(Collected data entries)
--- Begin ---
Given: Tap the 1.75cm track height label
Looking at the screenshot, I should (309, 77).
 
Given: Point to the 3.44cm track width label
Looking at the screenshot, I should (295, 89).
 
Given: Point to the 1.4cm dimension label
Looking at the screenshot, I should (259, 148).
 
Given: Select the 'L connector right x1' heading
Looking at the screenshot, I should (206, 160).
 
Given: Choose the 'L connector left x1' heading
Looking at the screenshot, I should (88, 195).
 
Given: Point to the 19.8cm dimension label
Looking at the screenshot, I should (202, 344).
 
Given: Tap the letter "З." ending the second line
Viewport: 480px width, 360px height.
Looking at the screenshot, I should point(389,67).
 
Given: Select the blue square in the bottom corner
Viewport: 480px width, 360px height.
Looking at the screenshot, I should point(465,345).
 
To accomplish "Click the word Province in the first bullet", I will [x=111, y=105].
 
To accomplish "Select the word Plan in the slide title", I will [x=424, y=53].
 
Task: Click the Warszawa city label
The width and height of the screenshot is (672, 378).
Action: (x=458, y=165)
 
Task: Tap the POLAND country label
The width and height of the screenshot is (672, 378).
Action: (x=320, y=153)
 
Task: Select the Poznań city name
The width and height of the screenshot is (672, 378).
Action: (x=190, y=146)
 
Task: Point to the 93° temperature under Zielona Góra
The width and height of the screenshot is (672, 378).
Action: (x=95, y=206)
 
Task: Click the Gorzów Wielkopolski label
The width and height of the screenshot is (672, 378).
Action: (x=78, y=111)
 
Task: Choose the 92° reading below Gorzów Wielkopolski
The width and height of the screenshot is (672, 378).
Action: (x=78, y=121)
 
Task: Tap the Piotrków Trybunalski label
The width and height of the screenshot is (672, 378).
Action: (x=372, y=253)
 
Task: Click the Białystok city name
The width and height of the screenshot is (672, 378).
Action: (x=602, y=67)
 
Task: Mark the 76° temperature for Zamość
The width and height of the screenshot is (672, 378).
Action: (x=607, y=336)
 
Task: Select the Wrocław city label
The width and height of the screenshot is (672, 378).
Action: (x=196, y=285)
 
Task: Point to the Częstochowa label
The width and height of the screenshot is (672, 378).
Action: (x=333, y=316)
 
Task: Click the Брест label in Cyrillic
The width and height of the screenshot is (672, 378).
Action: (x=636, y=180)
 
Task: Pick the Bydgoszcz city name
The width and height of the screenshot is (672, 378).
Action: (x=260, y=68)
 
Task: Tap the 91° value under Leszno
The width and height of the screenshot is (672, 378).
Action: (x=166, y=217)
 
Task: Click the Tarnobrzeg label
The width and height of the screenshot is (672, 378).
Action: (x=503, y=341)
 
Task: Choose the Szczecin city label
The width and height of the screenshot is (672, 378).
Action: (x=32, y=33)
--- End ---
> [DIRECTION]: Copy the lines of the material above verbatim.

> [ANSWER TO THE TASK]:
Given: Tap the 1.75cm track height label
Looking at the screenshot, I should (309, 77).
 
Given: Point to the 3.44cm track width label
Looking at the screenshot, I should (295, 89).
 
Given: Point to the 1.4cm dimension label
Looking at the screenshot, I should (259, 148).
 
Given: Select the 'L connector right x1' heading
Looking at the screenshot, I should (206, 160).
 
Given: Choose the 'L connector left x1' heading
Looking at the screenshot, I should (88, 195).
 
Given: Point to the 19.8cm dimension label
Looking at the screenshot, I should (202, 344).
 
Given: Tap the letter "З." ending the second line
Viewport: 480px width, 360px height.
Looking at the screenshot, I should point(389,67).
 
Given: Select the blue square in the bottom corner
Viewport: 480px width, 360px height.
Looking at the screenshot, I should point(465,345).
 
To accomplish "Click the word Province in the first bullet", I will [x=111, y=105].
 
To accomplish "Select the word Plan in the slide title", I will [x=424, y=53].
 
Task: Click the Warszawa city label
The width and height of the screenshot is (672, 378).
Action: (x=458, y=165)
 
Task: Tap the POLAND country label
The width and height of the screenshot is (672, 378).
Action: (x=320, y=153)
 
Task: Select the Poznań city name
The width and height of the screenshot is (672, 378).
Action: (x=190, y=146)
 
Task: Point to the 93° temperature under Zielona Góra
The width and height of the screenshot is (672, 378).
Action: (x=95, y=206)
 
Task: Click the Gorzów Wielkopolski label
The width and height of the screenshot is (672, 378).
Action: (x=78, y=111)
 
Task: Choose the 92° reading below Gorzów Wielkopolski
The width and height of the screenshot is (672, 378).
Action: (x=78, y=121)
 
Task: Tap the Piotrków Trybunalski label
The width and height of the screenshot is (672, 378).
Action: (x=372, y=253)
 
Task: Click the Białystok city name
The width and height of the screenshot is (672, 378).
Action: (x=602, y=67)
 
Task: Mark the 76° temperature for Zamość
The width and height of the screenshot is (672, 378).
Action: (x=607, y=336)
 
Task: Select the Wrocław city label
The width and height of the screenshot is (672, 378).
Action: (x=196, y=285)
 
Task: Point to the Częstochowa label
The width and height of the screenshot is (672, 378).
Action: (x=333, y=316)
 
Task: Click the Брест label in Cyrillic
The width and height of the screenshot is (672, 378).
Action: (x=636, y=180)
 
Task: Pick the Bydgoszcz city name
The width and height of the screenshot is (672, 378).
Action: (x=260, y=68)
 
Task: Tap the 91° value under Leszno
The width and height of the screenshot is (672, 378).
Action: (x=166, y=217)
 
Task: Click the Tarnobrzeg label
The width and height of the screenshot is (672, 378).
Action: (x=503, y=341)
 
Task: Choose the Szczecin city label
The width and height of the screenshot is (672, 378).
Action: (x=32, y=33)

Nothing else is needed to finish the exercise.